Friday, August 27, 2010

We have a problem

Time to talk about those unexpected expenses.
 No one likes to admit that they have a problem or their child is bad. Well my children are my pets and one isn't the perfect angel I would wish he would be. I have a hard time telling people that, I want people to think I have everything under control. A lot of his issues do stem from the 6 months we didn't own him, the crucial time to train, socialize and break bad behaviors. We're having a hard time because of this, but we can't blame everything on that even though I wish we could. 

Makoa and Enna, like I've said before, aren't stranger lovers. Makoa will become fearful of new people if fast moves or actions occur and the fear triggers nipping. Don't think you cant come to our house anymore because of this, he doesn't bite and nip everything and anything, it's more when he's startled. This has caused me great worry, I want this to stop but I didn't know what to do.
We heard of a training facility that's by far more knowledgeable than Petsmart from a friend/ex co-worker. I gave them a call and explained our issues. John was not convinced. He was angry that the trainer wanted us to bring Enna and that she wasn't going to focus on just this one problem. I tried to explain that she wanted to see how they interact with each other and with us and help with all problems. He also wasn't happy that it wasn't going to be in our home first. It was cheaper going to their facility (not much though, still $75 an hour) first and the trainer said that she could help us find ways to break Makoa's bad habits. I never fully convinced him that it was a good idea, but he agreed to come with me anyway.

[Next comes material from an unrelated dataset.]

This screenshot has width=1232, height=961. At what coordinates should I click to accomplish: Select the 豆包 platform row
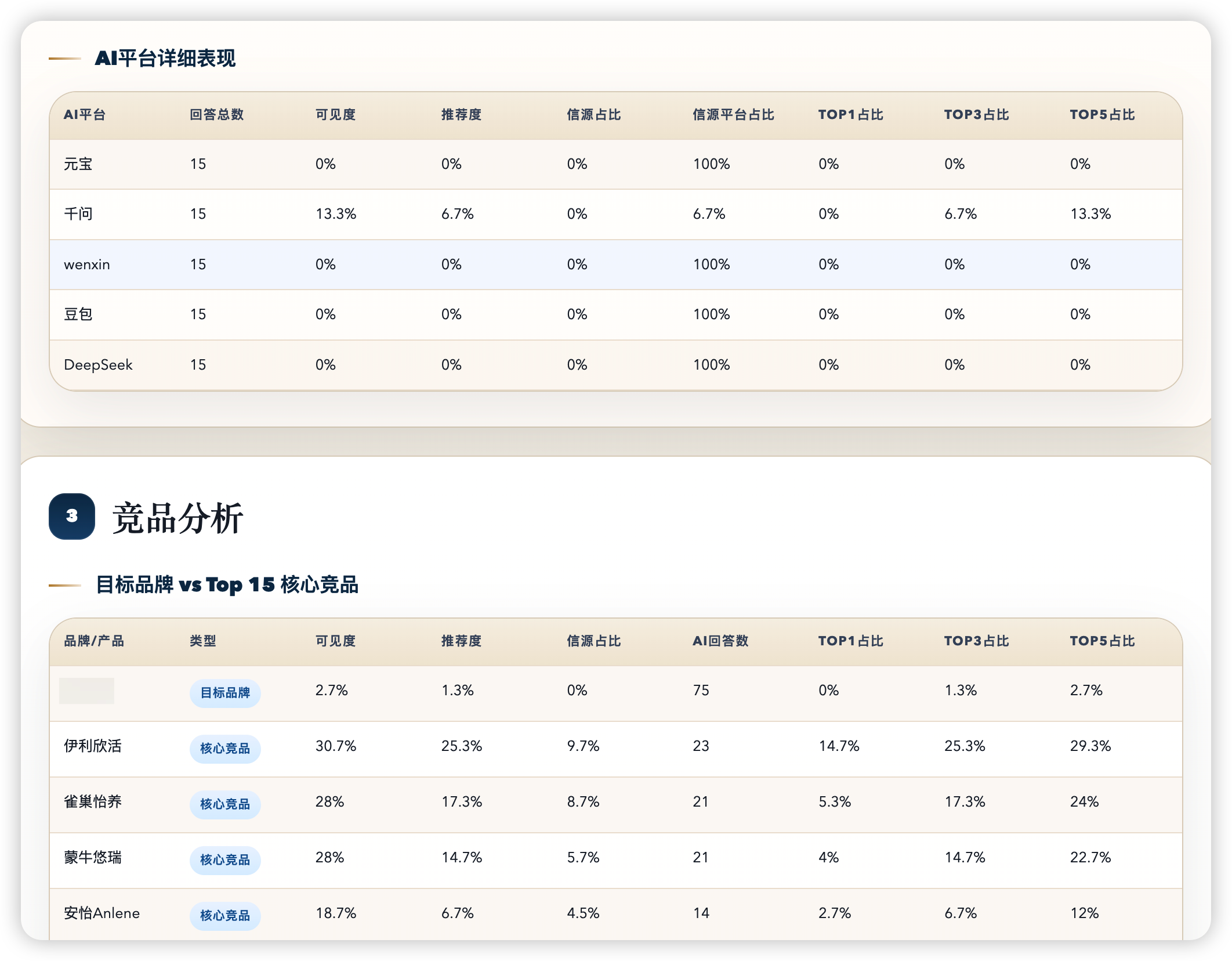[x=78, y=315]
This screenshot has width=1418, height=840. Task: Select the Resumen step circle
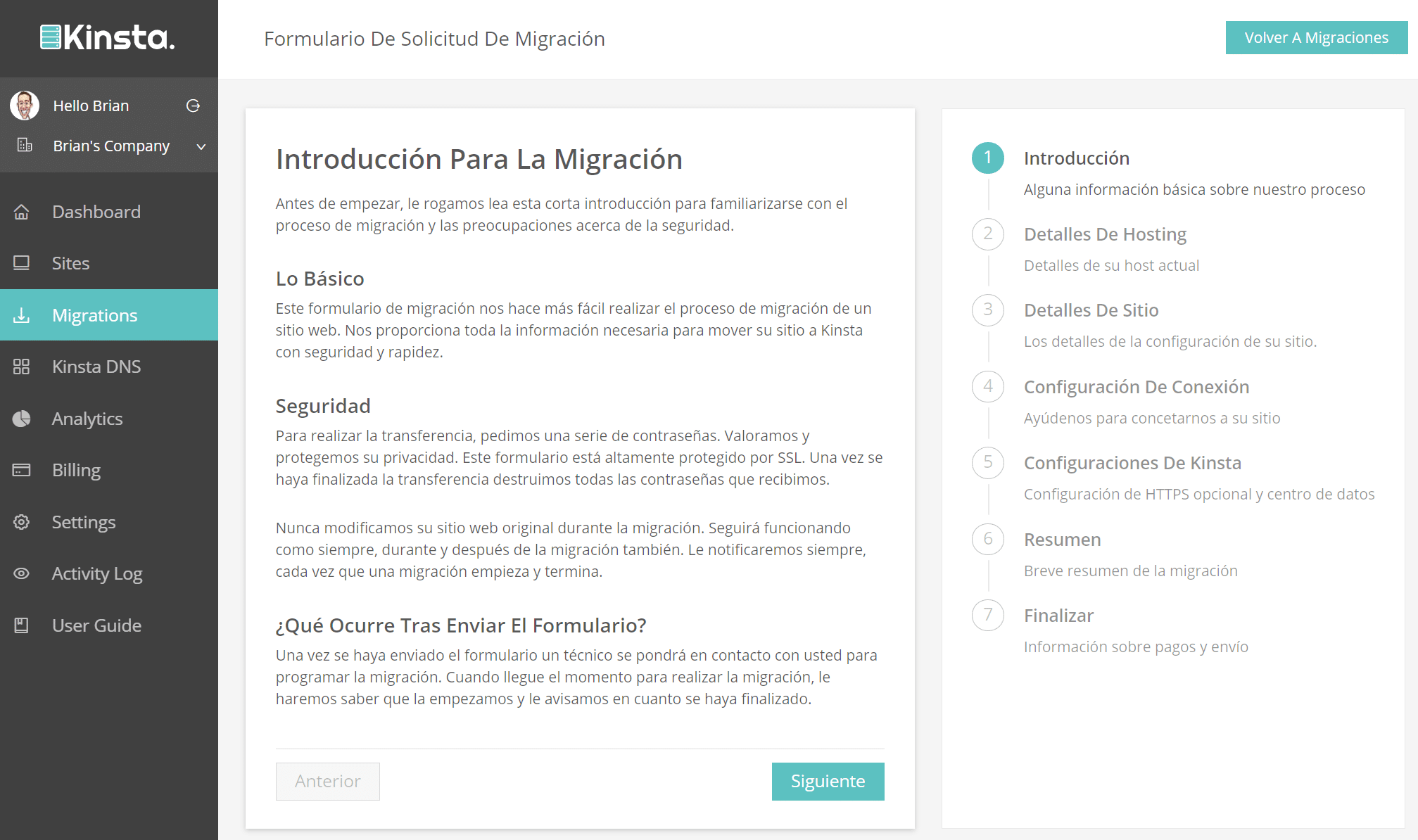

I called two weeks ago and the only slot the trainer had open was 2 PM on the 27th of August, so I got John to only work a half day and asked for the same.
After arguing with each other on the way down there, we did learn a few things to help Makoa and ease some of our issues but all in all I dont feel like it was worth the $75 and I know if I dont feel it John definitely doesn't. We did maybe 5 minutes of actual training, the rest was asking questions and telling us what we needed to work on.
I was impressed though that the trainer had researched our breed and knew how to handle them. It wasn't the Petsmart thing of them telling us that we didn't/don't socialize them enough and we need to force them on people, it was "I'll put my hand out, they sniff, they get a treat and that's that". I loved that she said, "Don't force them to do it, they dont like people, it's their nature. They can be civil with people and that's all we ask. They don't need to be in a stranger's lap at all times to be good dogs." I FINALLY had someone understand my dogs! It was such a nice feeling.

Getting John to tell me his true feelings about the whole experience will never happen, that's just they way John is, but I know he's not totally sold on the facility. I would like to have one at home session ($90, yikes) and I would like to do some of the classes they offer (cheaper, but not by much). I feel like they have something to offer and actually going to a class to train will be better than this one on one thing we had. That is if I can get John to agree.

So there you have it. My life isn't perfect, my dogs aren't perfect and my marriage isn't perfect, but I guess that's life. I'll except all my imperfections and try to fix the things I can.